WHAT TO WORK ON: Repeat verbatim, and only, the lines of the data below, beginning at the line that contains "대학 바로가기 (63, 2298)" and stopping after the line that contains "Linkedin (294, 497)".

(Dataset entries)
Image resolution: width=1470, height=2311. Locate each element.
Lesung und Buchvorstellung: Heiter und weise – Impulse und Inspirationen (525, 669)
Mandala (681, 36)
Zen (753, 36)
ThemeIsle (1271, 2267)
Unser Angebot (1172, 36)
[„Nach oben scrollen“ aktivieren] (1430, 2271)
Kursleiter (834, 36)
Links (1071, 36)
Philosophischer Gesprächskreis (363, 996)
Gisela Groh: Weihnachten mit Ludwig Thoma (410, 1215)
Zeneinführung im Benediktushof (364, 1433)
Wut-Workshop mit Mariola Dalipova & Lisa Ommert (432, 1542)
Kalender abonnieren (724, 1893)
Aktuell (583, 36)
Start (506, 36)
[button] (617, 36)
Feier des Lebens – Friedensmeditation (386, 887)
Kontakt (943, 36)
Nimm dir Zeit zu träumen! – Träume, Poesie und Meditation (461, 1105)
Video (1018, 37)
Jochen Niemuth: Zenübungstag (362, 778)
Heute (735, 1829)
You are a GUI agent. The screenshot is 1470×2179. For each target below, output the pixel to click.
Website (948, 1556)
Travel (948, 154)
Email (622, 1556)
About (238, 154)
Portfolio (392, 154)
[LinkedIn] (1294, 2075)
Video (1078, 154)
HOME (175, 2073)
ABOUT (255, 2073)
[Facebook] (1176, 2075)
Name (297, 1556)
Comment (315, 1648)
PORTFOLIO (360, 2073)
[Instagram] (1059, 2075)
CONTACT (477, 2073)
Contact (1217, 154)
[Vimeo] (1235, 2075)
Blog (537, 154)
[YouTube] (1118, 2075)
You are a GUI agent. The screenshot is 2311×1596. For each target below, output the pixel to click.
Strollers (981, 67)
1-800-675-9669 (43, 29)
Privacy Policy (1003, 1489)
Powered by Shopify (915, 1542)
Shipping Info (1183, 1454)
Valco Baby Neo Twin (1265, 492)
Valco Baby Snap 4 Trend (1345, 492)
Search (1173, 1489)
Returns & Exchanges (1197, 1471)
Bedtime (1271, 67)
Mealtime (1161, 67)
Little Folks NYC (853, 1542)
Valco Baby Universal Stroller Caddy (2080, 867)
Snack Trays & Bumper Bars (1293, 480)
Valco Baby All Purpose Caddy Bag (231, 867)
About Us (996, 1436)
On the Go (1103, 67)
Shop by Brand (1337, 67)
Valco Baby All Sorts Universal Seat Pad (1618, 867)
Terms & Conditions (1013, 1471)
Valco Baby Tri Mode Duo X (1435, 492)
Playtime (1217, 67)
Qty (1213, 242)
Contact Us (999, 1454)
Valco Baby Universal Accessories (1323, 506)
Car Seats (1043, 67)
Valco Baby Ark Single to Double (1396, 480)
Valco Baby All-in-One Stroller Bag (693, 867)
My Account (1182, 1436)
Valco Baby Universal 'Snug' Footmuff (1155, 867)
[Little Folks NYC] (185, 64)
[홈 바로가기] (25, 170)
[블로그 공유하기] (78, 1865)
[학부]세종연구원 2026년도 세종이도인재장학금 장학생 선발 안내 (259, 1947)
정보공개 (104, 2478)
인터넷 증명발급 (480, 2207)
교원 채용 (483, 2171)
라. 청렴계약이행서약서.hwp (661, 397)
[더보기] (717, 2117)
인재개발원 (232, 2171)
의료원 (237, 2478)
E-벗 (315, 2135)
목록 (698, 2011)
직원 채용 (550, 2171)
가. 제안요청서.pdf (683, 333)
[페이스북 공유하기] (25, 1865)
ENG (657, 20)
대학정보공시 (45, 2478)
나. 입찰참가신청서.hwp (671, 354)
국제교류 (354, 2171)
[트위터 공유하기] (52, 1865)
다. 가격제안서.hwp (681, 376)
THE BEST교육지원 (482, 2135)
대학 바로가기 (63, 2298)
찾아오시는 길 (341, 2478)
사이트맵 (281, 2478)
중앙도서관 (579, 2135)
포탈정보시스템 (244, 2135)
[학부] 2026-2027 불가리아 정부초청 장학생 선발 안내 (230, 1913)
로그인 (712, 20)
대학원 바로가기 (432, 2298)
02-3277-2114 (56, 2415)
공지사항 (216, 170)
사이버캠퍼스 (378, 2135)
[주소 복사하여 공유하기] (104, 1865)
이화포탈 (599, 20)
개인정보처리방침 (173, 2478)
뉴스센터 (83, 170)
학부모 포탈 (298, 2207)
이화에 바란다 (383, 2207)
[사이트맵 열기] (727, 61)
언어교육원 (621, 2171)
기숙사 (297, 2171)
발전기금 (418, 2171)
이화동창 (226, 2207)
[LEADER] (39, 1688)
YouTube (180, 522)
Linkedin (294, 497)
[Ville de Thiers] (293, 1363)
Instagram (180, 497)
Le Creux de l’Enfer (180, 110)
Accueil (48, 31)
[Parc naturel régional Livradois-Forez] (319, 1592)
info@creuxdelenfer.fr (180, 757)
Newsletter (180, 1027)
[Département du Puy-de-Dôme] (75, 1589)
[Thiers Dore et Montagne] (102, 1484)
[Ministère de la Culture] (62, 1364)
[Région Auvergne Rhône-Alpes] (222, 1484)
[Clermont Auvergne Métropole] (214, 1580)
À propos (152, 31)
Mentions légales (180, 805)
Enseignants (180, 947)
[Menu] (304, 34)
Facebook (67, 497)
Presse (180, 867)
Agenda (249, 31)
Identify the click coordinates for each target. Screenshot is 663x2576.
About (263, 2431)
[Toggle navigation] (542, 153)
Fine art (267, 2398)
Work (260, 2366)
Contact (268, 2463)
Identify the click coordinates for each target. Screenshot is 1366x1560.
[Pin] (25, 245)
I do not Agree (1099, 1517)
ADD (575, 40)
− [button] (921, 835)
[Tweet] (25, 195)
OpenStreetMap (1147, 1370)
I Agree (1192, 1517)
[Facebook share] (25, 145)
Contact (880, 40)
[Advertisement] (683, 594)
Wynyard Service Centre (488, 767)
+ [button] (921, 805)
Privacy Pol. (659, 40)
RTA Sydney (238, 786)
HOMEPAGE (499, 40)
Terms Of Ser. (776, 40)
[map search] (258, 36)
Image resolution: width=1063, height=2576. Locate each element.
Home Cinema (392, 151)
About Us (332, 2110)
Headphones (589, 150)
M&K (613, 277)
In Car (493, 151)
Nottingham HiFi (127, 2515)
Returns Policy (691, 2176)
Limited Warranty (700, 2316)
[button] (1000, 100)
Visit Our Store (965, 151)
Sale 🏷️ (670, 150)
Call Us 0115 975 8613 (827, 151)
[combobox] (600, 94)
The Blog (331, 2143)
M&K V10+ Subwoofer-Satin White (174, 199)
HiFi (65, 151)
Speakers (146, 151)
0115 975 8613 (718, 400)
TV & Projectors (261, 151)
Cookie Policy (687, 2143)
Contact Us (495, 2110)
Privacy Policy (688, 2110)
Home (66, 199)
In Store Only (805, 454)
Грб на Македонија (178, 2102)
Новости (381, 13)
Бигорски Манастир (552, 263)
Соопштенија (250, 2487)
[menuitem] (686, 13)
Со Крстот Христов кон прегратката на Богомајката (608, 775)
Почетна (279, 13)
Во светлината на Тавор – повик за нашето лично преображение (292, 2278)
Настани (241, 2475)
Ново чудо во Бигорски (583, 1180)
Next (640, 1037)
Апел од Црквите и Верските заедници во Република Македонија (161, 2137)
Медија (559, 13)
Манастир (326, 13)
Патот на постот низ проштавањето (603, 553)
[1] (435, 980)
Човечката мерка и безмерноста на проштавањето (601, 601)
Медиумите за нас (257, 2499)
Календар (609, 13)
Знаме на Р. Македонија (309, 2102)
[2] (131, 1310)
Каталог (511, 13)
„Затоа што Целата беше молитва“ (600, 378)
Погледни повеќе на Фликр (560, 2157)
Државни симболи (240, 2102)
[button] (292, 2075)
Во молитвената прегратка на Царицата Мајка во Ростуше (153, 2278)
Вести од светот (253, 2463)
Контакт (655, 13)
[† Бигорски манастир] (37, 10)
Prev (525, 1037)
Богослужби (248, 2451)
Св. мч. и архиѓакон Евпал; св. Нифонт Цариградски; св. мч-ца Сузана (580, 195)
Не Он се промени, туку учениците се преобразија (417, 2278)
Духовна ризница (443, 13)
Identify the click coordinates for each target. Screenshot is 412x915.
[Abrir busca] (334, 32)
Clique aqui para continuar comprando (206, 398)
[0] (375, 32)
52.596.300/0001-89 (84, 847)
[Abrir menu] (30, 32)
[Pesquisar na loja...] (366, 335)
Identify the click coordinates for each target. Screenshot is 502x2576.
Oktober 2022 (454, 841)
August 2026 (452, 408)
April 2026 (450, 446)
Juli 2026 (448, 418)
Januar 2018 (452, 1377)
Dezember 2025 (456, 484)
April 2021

OUTPUT OF THE EXERCISE:
대학 바로가기 (63, 2298)
찾아오시는 길 (341, 2478)
사이트맵 (281, 2478)
중앙도서관 (579, 2135)
포탈정보시스템 (244, 2135)
[학부] 2026-2027 불가리아 정부초청 장학생 선발 안내 (230, 1913)
로그인 (712, 20)
대학원 바로가기 (432, 2298)
02-3277-2114 (56, 2415)
공지사항 (216, 170)
사이버캠퍼스 (378, 2135)
[주소 복사하여 공유하기] (104, 1865)
이화포탈 (599, 20)
개인정보처리방침 (173, 2478)
뉴스센터 (83, 170)
학부모 포탈 (298, 2207)
이화에 바란다 (383, 2207)
[사이트맵 열기] (727, 61)
언어교육원 (621, 2171)
기숙사 (297, 2171)
발전기금 (418, 2171)
이화동창 (226, 2207)
[LEADER] (39, 1688)
YouTube (180, 522)
Linkedin (294, 497)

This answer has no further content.